Artículo escrito por el mismo Juan Bolívar Díaz
Lo que he podido ser y hacer se lo debo en gran medida a mis orígenes junto a “la caña, la yerba y el mimbre/ con los desfiladeros de miel y cristales marineros/ de los pueblos pequeños y vírgenes, que certificó el poeta nacional Pedro Mir. De esos carriles y sus cicatrices salió mi impulso inicial. Y si sigo habitado por la insatisfacción y la decisión de luchar por lo que entiendo el bienestar colectivo, debe haber sido por herencia de la rebeldía que corrió por la llanura oriental en la sangre de aquellos que, como Gregorio Urbano Gilbert, dieron ejemplo de auténtico sentimiento nacionalista. Aunque los manipuladores de la historia los llamaron gavilleros.
Me forjaron los ejemplos familiares, los maestros y sacerdotes que me tocaron, y aunque me hostilizaron en el seminario Santo Tomás por persistir en escuchar, sí religiosamente, las charlas radiofónicas de Juan Bosch, de allí salí con lo mejor del cristianismo, dispuesto a militar en el equilibrio de los dos mandamientos, amar a Dios y al prójimo.
El compromiso definitivo me lo impuso la revolución constitucionalista. En ella dirigí mi primer periódico, cuando apenas culminaba el primer año universitario estudiando filosofía y educación, el semanario Diálogo, mediante el cual los jóvenes católicos defendimos los anhelos democráticos de nuestro pueblo y la soberanía mancillada por la invasión extranjera. De aquella sangre, de esos días aciagos de dolor e impotencia, nacieron y se reprodujeron las energías libertarias de la generación periodística de la que sería parte, la de la década del sesenta, de tantas rebeldías y cambios en el mundo.
El México de todos los exiliados del universo, puso ingredientes importantes en mis esencias, especialmente cuando caí en su más antigua Escuela de Periodismo, la Carlos Septién Garcia, fundada en 1949 por periodistas del progresismo católico, comprometidos con un ejercicio ético y social. En el bosque de Chapultepec escuché a León Felipe, el sublime poeta español del éxodo y del llanto, predicar: “nadie fue ayer/ni va hoy/ni irá mañana hacia Dios/por este camino que yo voy/para cada hombre guarda/un rayo nuevo de luz el sol/y un camino virgen Dios”.
De regreso al país, al comenzar el 1968, se me abrieron generosamente los caminos. Los periodistas profesionales eran solo unos puñados salidos apresuradamente de la escuela de periodismo de la Universidad Autónoma de Santo Domingo, y yo era el primer dominicano que había completado una carrera de periodismo en el exterior.

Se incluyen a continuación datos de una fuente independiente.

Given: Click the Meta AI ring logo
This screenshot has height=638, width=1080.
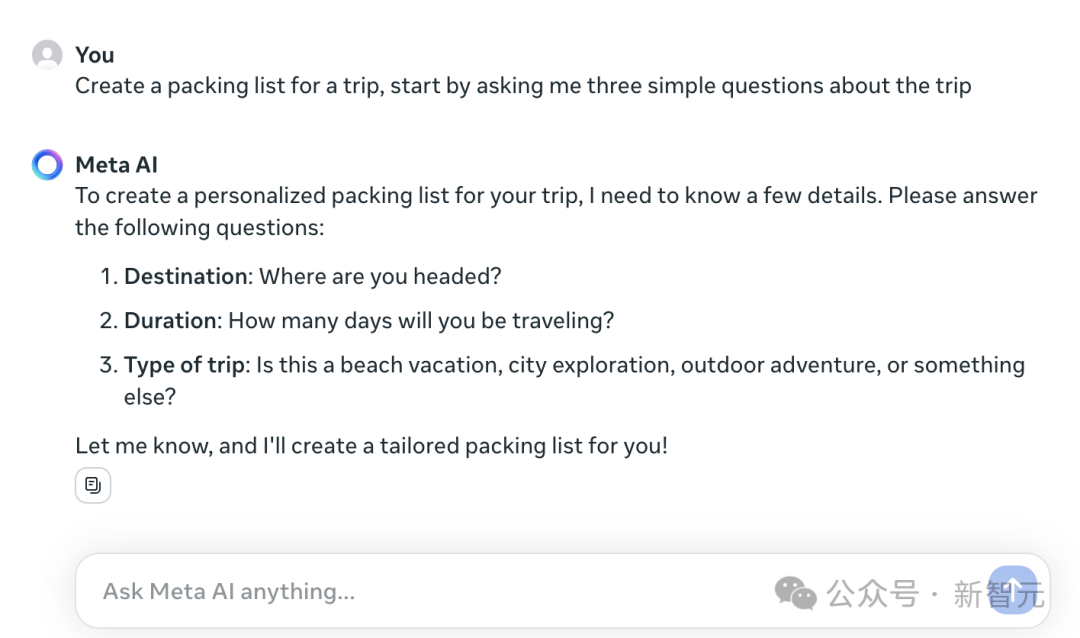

Apenas tomaba el pulso al país cuando tuve mi primer tropiezo con el poder, el primero de julio cuando el presidente Balaguer celebraba la mitad de su primer gobierno propio. En una rueda de prensa televisada en vivo se me ocurrió recordarle sus dos compromisos básicos de campaña, que devolvería la paz al país y reduciría el costo de la vida, indicándole que los continuos asesinatos políticos y la elevación del costo de la vida me inducían a preguntarle si alcanzaría sus dos objetivos básicos “en los dos años que le quedan”.
El mandatario reaccionó golpeando la mesa y tratando de aplastar al joven desconocido y atrevido. Creo que lo que más le molestó fue la impertinencia de decirle que le quedaban dos años de gobierno. Aquel incidente me lanzó de repente al estrellato periodístico, porque me paré dos veces para sostenerle un animado diálogo, y al día siguiente muchos andaban preguntando de dónde salió el muchacho, 23 años tenía, que sacó de quicio a Balaguer.

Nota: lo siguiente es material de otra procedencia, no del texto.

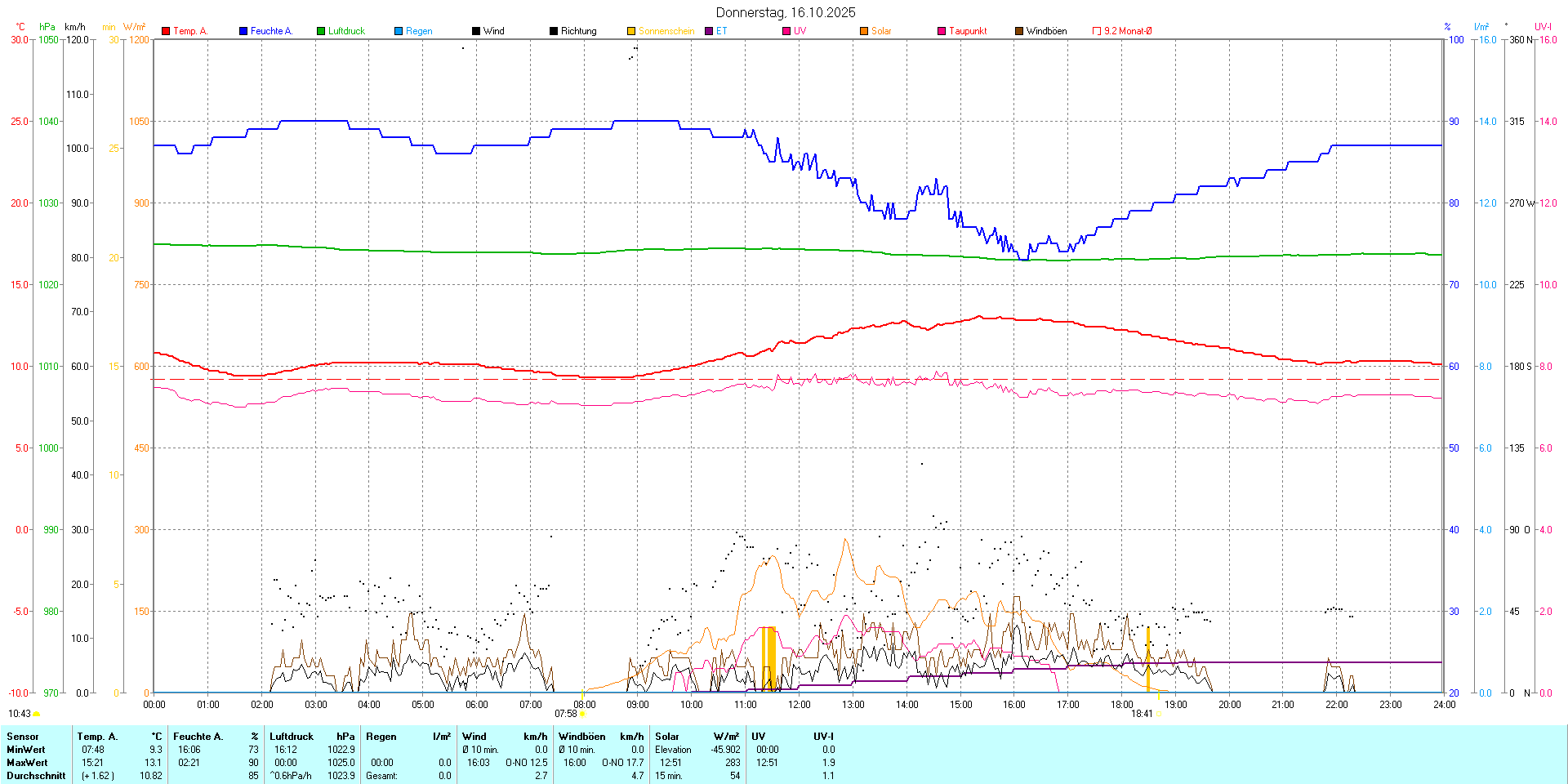Click the Taupunkt legend label
This screenshot has width=1568, height=784.
pos(968,31)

René Fortunato en su documental La Violencia del Poder sintetizó el impasse, que me dejaría un sello. De ahí algunos derivan el atentado de bomba que sufrí el 20 de marzo en 1970.
Debo reconocer aquí que durante casi todos los años de sus gobiernos, Joaquín Balaguer ofreció ruedas de prensa, a veces hasta dos por semana, y con frecuencia se le planteaban cuestiones conflictivas.
Aquellos años fueron muy difíciles para el ejercicio del periodismo, y para la libertad de expresión. En un ensayo que escribí en los 80 para un seminario internacional de periodistas, sobre la contribución del periodismo nacional a la democratización del país, sostuve que el arrojo de los periodistas que mantuvieron la libertad de información y opinión fue determinante de que la nación no cayera definitivamente en otra dictadura.